J decides the next problem, nine, is a tough one without me even saying anything! See, he does have his own internal sense of difficulty. So he counts the nine dots, sings a little adorable Nine Song, and starts to build his nine in a very efficient manner, by starting with the 5-dot piece and then getting the 3-dot piece. Then he concludes he’s done. I try to ask a question without giving away that he’s made a mistake.

So he counts his frame, gets eight, goes back and counts the original frame, has a little I’m-a-three-year-old moment, and just gets a bit discombobulated. So I ask him to put down the number he thinks it is, and he picks 9. I find this interesting since he didn’t get nine for either of his most recent counts. But the correct answer was still in his brain somewhere. If you go back and look, just after the Nine Song is a moment when his finger hovers over the numerals. I think he was about to pick 9 then, so he made that connection before he even started building the ten frame.

I am in love with this second video. For one thing. I did a much better job of getting out of J’s way and letting him reason through the problem.

Secondly, I love that J made mistakes in this video. He sees two similar ten frames as being the same, and he doesn’t properly count the original frame on his second attempt. The concept of touching one object per number when counting, which is called one-to-one correspondence, is something that J is decent at but still messes up occasionally. When he gets off track in counting, he starts singing the numbers in sequence but is no longer connecting them to the dots.

AND THAT IS OKAY. He is a three year old and working on a new skill. I don’t need to stop him and correct him every time I see him make that sort of mistake. The program will catch J’s mistake and over time he will become a more precise counter. I love mistakes. It means that kids are working at the edge of their abilities. And I don’t always correct J, any more than I correct every little grammar mistake he makes. J used “he” and “she” interchangeably for almost a year before he realized that they connoted gender. I never corrected him for months and months. I just used the pronouns correctly in my own speech and figured he’d figure it out when he had a firm grasp of “boys” and “girls” as an underlying concept. And you know what? Almost a year later, he was ready.

What I care about is that the program found his mistake and asked him to try again. This is one of Tracy’s 3 big criteria for math games, and it’s spot on.

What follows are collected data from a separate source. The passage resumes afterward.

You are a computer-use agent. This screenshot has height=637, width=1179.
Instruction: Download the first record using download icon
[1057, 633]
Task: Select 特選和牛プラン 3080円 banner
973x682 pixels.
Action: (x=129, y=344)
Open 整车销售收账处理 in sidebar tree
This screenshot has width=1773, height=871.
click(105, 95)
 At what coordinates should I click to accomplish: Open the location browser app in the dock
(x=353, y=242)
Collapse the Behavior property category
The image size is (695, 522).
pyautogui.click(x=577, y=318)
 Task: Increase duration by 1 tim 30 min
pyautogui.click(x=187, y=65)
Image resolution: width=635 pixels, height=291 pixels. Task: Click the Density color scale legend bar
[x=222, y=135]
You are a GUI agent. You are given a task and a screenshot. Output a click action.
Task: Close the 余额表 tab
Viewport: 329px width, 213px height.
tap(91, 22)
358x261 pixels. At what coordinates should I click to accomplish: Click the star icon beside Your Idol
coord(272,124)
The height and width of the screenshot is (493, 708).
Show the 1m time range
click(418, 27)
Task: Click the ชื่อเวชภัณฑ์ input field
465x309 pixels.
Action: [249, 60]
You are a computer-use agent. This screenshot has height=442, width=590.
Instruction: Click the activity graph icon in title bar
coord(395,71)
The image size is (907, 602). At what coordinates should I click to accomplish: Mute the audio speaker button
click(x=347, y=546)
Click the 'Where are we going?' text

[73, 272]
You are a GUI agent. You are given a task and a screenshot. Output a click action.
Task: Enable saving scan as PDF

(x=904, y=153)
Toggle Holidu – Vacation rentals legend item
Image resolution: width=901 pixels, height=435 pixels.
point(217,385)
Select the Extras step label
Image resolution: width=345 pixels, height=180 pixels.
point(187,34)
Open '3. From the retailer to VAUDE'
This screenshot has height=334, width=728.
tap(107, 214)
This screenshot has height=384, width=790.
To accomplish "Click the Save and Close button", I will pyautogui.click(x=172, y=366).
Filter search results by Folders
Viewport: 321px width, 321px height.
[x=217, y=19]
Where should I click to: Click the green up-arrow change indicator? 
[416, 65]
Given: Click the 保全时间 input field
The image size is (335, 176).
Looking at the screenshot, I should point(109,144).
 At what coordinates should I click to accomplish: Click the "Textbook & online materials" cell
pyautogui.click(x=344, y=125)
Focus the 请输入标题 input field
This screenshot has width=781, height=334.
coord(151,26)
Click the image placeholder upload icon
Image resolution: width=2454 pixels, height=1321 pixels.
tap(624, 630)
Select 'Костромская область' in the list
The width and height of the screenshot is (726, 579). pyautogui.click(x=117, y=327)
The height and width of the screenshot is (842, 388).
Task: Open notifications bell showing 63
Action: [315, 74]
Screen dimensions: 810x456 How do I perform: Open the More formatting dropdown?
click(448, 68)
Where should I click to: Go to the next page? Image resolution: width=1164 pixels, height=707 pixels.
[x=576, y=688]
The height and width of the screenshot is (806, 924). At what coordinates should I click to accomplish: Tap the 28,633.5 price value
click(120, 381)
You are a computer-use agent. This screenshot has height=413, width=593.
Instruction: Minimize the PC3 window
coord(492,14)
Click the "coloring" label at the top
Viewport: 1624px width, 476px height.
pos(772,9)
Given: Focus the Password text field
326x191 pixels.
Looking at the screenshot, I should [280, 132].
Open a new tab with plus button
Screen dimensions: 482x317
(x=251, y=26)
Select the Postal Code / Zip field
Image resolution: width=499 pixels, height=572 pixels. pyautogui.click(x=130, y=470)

So right after I shut off the video, J picked up a 5-dot piece and then filled in the second row one-by-one until he got to nine. Then he said “It’s easier to do ones” and on the next one, which was a seven, he filled in all seven dots by ones. He shifted to a less efficient strategy that was within his comfort zone. Again, I am fine with this. Over time, he will shift back to using the larger pieces once he finds single-dot pieces too time-consuming to use. I’m not going to force it.

So J, like every other child in the entire world, isn’t a perfectly elegant problem solver yet. But he’s a little bit better than he was at the beginning of the day. Credit where due: DreamBox has put together a very promising app. I am really looking forward to the next 12 days.